Stored data:
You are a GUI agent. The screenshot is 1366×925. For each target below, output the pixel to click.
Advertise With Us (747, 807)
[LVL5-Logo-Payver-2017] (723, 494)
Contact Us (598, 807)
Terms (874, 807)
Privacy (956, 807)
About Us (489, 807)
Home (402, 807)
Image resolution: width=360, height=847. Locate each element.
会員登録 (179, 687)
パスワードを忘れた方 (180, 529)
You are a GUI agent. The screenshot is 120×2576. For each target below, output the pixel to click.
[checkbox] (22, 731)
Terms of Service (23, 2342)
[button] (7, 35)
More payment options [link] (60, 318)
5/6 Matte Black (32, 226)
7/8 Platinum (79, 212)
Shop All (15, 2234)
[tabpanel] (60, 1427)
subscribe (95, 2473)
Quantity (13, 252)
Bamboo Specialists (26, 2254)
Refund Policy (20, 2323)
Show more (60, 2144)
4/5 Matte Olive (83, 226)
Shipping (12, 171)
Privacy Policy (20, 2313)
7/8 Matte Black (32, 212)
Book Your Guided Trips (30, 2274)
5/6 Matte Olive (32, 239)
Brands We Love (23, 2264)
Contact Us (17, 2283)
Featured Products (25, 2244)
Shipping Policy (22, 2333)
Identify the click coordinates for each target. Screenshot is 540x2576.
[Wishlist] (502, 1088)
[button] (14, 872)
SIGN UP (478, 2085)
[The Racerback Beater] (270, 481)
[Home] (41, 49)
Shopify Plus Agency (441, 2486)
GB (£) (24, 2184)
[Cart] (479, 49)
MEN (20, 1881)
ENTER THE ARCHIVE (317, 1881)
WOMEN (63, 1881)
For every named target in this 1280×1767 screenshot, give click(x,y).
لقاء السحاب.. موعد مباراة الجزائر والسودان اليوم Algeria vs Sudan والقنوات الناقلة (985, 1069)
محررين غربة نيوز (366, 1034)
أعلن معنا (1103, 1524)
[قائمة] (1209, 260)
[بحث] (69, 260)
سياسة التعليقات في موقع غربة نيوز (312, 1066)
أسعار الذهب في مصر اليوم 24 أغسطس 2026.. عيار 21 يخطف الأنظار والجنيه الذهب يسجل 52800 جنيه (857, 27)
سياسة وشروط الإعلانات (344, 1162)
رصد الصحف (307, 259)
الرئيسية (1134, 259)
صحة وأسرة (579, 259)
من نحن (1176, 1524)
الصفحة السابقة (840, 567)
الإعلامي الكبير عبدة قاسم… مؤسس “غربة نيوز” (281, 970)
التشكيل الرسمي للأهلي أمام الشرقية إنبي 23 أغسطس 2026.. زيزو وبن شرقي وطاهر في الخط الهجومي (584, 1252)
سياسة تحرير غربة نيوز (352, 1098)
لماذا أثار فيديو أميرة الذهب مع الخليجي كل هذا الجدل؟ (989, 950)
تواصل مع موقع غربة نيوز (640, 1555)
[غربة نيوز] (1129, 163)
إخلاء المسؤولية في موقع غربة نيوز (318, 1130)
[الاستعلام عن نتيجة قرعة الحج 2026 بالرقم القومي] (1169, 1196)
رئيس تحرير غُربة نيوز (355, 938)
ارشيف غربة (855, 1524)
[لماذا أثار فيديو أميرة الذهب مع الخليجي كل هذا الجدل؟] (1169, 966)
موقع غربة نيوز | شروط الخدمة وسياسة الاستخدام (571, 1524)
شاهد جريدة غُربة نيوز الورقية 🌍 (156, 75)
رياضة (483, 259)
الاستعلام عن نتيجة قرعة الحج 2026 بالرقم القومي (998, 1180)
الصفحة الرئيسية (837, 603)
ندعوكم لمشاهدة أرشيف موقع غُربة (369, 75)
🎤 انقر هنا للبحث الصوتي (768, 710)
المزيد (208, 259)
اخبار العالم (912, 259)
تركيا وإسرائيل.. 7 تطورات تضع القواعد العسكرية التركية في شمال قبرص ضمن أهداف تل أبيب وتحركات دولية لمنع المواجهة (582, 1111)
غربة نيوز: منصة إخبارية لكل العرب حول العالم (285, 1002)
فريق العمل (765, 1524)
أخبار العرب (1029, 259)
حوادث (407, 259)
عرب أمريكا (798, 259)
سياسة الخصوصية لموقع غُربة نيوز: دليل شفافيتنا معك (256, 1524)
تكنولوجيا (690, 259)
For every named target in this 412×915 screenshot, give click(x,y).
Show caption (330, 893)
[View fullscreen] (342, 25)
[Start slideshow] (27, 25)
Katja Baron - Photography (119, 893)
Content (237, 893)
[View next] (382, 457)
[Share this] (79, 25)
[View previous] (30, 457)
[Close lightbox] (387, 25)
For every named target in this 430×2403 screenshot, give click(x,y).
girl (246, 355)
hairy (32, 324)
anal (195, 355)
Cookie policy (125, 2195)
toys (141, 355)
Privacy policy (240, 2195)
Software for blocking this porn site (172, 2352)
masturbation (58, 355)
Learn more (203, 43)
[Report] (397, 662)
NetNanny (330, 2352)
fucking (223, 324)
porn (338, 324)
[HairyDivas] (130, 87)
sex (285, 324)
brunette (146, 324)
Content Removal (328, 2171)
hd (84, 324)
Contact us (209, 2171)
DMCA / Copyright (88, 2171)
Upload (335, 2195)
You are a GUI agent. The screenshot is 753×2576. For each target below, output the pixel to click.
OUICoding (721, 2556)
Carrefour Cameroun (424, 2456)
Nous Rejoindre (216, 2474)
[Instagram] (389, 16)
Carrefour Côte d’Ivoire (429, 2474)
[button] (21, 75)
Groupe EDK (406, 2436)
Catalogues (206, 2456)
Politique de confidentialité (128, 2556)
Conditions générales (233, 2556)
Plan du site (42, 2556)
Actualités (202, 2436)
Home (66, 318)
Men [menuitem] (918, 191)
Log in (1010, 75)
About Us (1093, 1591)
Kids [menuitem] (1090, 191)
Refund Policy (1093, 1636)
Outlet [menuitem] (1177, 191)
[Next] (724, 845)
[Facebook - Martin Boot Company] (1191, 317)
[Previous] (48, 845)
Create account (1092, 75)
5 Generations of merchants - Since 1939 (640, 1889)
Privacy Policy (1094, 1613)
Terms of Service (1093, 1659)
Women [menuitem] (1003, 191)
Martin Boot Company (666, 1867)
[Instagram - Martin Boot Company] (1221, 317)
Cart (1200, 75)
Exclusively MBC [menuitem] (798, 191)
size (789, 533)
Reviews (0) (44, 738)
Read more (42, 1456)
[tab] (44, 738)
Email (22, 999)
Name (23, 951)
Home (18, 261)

> _Work required_
Return the records exactly, character for character.

> _Task solution_
You are a GUI agent. The screenshot is 1366×925. For each target below, output the pixel to click.
Advertise With Us (747, 807)
[LVL5-Logo-Payver-2017] (723, 494)
Contact Us (598, 807)
Terms (874, 807)
Privacy (956, 807)
About Us (489, 807)
Home (402, 807)
Image resolution: width=360, height=847. Locate each element.
会員登録 (179, 687)
パスワードを忘れた方 (180, 529)
You are a GUI agent. The screenshot is 120×2576. For each target below, output the pixel to click.
[checkbox] (22, 731)
Terms of Service (23, 2342)
[button] (7, 35)
More payment options [link] (60, 318)
5/6 Matte Black (32, 226)
7/8 Platinum (79, 212)
Shop All (15, 2234)
[tabpanel] (60, 1427)
subscribe (95, 2473)
Quantity (13, 252)
Bamboo Specialists (26, 2254)
Refund Policy (20, 2323)
Show more (60, 2144)
4/5 Matte Olive (83, 226)
Shipping (12, 171)
Privacy Policy (20, 2313)
7/8 Matte Black (32, 212)
Book Your Guided Trips (30, 2274)
5/6 Matte Olive (32, 239)
Brands We Love (23, 2264)
Contact Us (17, 2283)
Featured Products (25, 2244)
Shipping Policy (22, 2333)
Identify the click coordinates for each target. Screenshot is 540x2576.
[Wishlist] (502, 1088)
[button] (14, 872)
SIGN UP (478, 2085)
[The Racerback Beater] (270, 481)
[Home] (41, 49)
Shopify Plus Agency (441, 2486)
GB (£) (24, 2184)
[Cart] (479, 49)
MEN (20, 1881)
ENTER THE ARCHIVE (317, 1881)
WOMEN (63, 1881)
For every named target in this 1280×1767 screenshot, give click(x,y).
لقاء السحاب.. موعد مباراة الجزائر والسودان اليوم Algeria vs Sudan والقنوات الناقلة (985, 1069)
محررين غربة نيوز (366, 1034)
أعلن معنا (1103, 1524)
[قائمة] (1209, 260)
[بحث] (69, 260)
سياسة التعليقات في موقع غربة نيوز (312, 1066)
أسعار الذهب في مصر اليوم 24 أغسطس 2026.. عيار 21 يخطف الأنظار والجنيه الذهب يسجل 52800 جنيه (857, 27)
سياسة وشروط الإعلانات (344, 1162)
رصد الصحف (307, 259)
الرئيسية (1134, 259)
صحة وأسرة (579, 259)
من نحن (1176, 1524)
الصفحة السابقة (840, 567)
الإعلامي الكبير عبدة قاسم… مؤسس “غربة نيوز” (281, 970)
التشكيل الرسمي للأهلي أمام الشرقية إنبي 23 أغسطس 2026.. زيزو وبن شرقي وطاهر في الخط الهجومي (584, 1252)
سياسة تحرير غربة نيوز (352, 1098)
لماذا أثار فيديو أميرة الذهب مع الخليجي كل هذا الجدل؟ (989, 950)
تواصل مع موقع غربة نيوز (640, 1555)
[غربة نيوز] (1129, 163)
إخلاء المسؤولية في موقع غربة نيوز (318, 1130)
[الاستعلام عن نتيجة قرعة الحج 2026 بالرقم القومي] (1169, 1196)
رئيس تحرير غُربة نيوز (355, 938)
ارشيف غربة (855, 1524)
[لماذا أثار فيديو أميرة الذهب مع الخليجي كل هذا الجدل؟] (1169, 966)
موقع غربة نيوز | شروط الخدمة وسياسة الاستخدام (571, 1524)
شاهد جريدة غُربة نيوز الورقية 🌍 (156, 75)
رياضة (483, 259)
الاستعلام عن نتيجة قرعة الحج 2026 بالرقم القومي (998, 1180)
الصفحة الرئيسية (837, 603)
ندعوكم لمشاهدة أرشيف موقع غُربة (369, 75)
🎤 انقر هنا للبحث الصوتي (768, 710)
المزيد (208, 259)
اخبار العالم (912, 259)
تركيا وإسرائيل.. 7 تطورات تضع القواعد العسكرية التركية في شمال قبرص ضمن أهداف تل أبيب وتحركات دولية لمنع المواجهة (582, 1111)
غربة نيوز: منصة إخبارية لكل العرب حول العالم (285, 1002)
فريق العمل (765, 1524)
أخبار العرب (1029, 259)
حوادث (407, 259)
عرب أمريكا (798, 259)
سياسة الخصوصية لموقع غُربة نيوز: دليل شفافيتنا معك (256, 1524)
تكنولوجيا (690, 259)
For every named target in this 412×915 screenshot, give click(x,y).
Show caption (330, 893)
[View fullscreen] (342, 25)
[Start slideshow] (27, 25)
Katja Baron - Photography (119, 893)
Content (237, 893)
[View next] (382, 457)
[Share this] (79, 25)
[View previous] (30, 457)
[Close lightbox] (387, 25)
For every named target in this 430×2403 screenshot, give click(x,y).
girl (246, 355)
hairy (32, 324)
anal (195, 355)
Cookie policy (125, 2195)
toys (141, 355)
Privacy policy (240, 2195)
Software for blocking this porn site (172, 2352)
masturbation (58, 355)
Learn more (203, 43)
[Report] (397, 662)
NetNanny (330, 2352)
fucking (223, 324)
porn (338, 324)
[HairyDivas] (130, 87)
sex (285, 324)
brunette (146, 324)
Content Removal (328, 2171)
hd (84, 324)
Contact us (209, 2171)
DMCA / Copyright (88, 2171)
Upload (335, 2195)
You are a GUI agent. The screenshot is 753×2576. For each target below, output the pixel to click.
OUICoding (721, 2556)
Carrefour Cameroun (424, 2456)
Nous Rejoindre (216, 2474)
[Instagram] (389, 16)
Carrefour Côte d’Ivoire (429, 2474)
[button] (21, 75)
Groupe EDK (406, 2436)
Catalogues (206, 2456)
Politique de confidentialité (128, 2556)
Conditions générales (233, 2556)
Plan du site (42, 2556)
Actualités (202, 2436)
Home (66, 318)
Men [menuitem] (918, 191)
Log in (1010, 75)
About Us (1093, 1591)
Kids [menuitem] (1090, 191)
Refund Policy (1093, 1636)
Outlet [menuitem] (1177, 191)
[Next] (724, 845)
[Facebook - Martin Boot Company] (1191, 317)
[Previous] (48, 845)
Create account (1092, 75)
5 Generations of merchants - Since 1939 (640, 1889)
Privacy Policy (1094, 1613)
Terms of Service (1093, 1659)
Women [menuitem] (1003, 191)
Martin Boot Company (666, 1867)
[Instagram - Martin Boot Company] (1221, 317)
Cart (1200, 75)
Exclusively MBC [menuitem] (798, 191)
size (789, 533)
Reviews (0) (44, 738)
Read more (42, 1456)
[tab] (44, 738)
Email (22, 999)
Name (23, 951)
Home (18, 261)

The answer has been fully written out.